== MATERIAL ==

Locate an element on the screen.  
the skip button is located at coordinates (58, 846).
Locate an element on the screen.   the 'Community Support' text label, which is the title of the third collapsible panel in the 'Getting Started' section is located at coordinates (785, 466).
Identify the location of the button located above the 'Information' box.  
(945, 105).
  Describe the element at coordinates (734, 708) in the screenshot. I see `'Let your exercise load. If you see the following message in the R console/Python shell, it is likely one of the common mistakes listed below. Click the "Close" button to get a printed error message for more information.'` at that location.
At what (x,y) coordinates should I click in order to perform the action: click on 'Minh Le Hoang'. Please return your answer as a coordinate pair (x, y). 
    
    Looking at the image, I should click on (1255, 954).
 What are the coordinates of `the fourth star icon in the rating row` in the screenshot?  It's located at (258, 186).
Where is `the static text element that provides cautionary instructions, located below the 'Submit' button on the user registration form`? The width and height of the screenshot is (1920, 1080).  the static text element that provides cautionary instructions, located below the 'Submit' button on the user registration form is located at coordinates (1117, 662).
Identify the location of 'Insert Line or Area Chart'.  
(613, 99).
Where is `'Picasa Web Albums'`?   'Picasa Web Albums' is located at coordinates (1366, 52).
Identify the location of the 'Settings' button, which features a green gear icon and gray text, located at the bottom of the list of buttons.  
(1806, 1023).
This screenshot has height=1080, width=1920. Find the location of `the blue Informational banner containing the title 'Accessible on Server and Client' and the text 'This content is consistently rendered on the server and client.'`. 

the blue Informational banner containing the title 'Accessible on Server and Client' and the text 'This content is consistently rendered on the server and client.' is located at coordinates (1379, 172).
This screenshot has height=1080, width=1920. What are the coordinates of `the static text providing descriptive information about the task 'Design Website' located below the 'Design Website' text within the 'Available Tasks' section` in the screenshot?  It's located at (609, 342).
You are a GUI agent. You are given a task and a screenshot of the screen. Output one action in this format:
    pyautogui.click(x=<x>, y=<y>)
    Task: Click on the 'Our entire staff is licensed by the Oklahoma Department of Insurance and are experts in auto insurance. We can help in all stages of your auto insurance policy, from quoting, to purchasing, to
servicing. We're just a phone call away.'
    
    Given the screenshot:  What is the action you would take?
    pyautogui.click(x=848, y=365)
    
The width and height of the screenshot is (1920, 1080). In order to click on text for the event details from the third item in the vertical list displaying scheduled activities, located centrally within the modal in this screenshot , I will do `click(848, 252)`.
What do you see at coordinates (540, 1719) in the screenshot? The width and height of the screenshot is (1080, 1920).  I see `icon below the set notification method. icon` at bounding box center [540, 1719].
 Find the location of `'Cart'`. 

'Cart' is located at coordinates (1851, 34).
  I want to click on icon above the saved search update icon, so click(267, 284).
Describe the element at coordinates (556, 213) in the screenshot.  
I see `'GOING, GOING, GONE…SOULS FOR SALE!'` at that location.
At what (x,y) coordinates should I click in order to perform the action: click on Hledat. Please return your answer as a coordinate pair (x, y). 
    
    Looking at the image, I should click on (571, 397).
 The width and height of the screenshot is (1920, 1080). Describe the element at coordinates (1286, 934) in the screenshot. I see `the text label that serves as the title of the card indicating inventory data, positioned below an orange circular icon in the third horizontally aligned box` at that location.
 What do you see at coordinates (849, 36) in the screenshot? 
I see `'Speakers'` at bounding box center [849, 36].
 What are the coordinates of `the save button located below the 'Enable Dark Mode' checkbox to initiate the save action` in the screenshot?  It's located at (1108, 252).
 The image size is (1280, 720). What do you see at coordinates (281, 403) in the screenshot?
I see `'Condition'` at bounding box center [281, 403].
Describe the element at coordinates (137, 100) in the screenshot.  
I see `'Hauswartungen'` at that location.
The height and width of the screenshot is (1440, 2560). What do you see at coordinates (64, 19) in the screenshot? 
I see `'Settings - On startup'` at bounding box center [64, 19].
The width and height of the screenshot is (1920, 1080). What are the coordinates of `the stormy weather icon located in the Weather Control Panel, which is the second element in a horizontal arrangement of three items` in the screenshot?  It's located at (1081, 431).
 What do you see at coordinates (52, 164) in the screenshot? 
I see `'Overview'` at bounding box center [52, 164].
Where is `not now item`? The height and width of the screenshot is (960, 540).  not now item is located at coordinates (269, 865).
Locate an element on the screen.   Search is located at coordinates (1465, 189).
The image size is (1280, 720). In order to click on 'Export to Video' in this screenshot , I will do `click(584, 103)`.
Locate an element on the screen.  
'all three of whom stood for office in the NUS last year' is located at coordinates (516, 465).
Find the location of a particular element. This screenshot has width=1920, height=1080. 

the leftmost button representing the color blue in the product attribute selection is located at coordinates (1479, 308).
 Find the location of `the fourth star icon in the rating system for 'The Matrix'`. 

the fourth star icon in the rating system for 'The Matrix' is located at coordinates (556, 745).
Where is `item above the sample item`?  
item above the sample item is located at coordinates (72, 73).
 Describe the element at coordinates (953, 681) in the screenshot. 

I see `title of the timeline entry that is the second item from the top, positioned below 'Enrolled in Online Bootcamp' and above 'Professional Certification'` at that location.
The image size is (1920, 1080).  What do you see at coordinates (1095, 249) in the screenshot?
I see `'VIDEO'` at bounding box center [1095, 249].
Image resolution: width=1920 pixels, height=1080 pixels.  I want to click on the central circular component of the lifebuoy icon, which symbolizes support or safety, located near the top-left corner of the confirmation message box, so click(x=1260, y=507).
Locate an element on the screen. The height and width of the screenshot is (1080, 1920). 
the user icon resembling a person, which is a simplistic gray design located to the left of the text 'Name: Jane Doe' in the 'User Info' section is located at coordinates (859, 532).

===

*GOAL OF THE EXERCISE*:
In everything from the line containing "Describe the element at coordinates (953, 681)" down to the end of the rows, change "Locate an element" to "Find an element" and leave all else as it is.

*EXERCISE ANSWER*:
 Describe the element at coordinates (953, 681) in the screenshot. 

I see `title of the timeline entry that is the second item from the top, positioned below 'Enrolled in Online Bootcamp' and above 'Professional Certification'` at that location.
The image size is (1920, 1080).  What do you see at coordinates (1095, 249) in the screenshot?
I see `'VIDEO'` at bounding box center [1095, 249].
Image resolution: width=1920 pixels, height=1080 pixels.  I want to click on the central circular component of the lifebuoy icon, which symbolizes support or safety, located near the top-left corner of the confirmation message box, so click(x=1260, y=507).
Find an element on the screen. The height and width of the screenshot is (1080, 1920). 
the user icon resembling a person, which is a simplistic gray design located to the left of the text 'Name: Jane Doe' in the 'User Info' section is located at coordinates (859, 532).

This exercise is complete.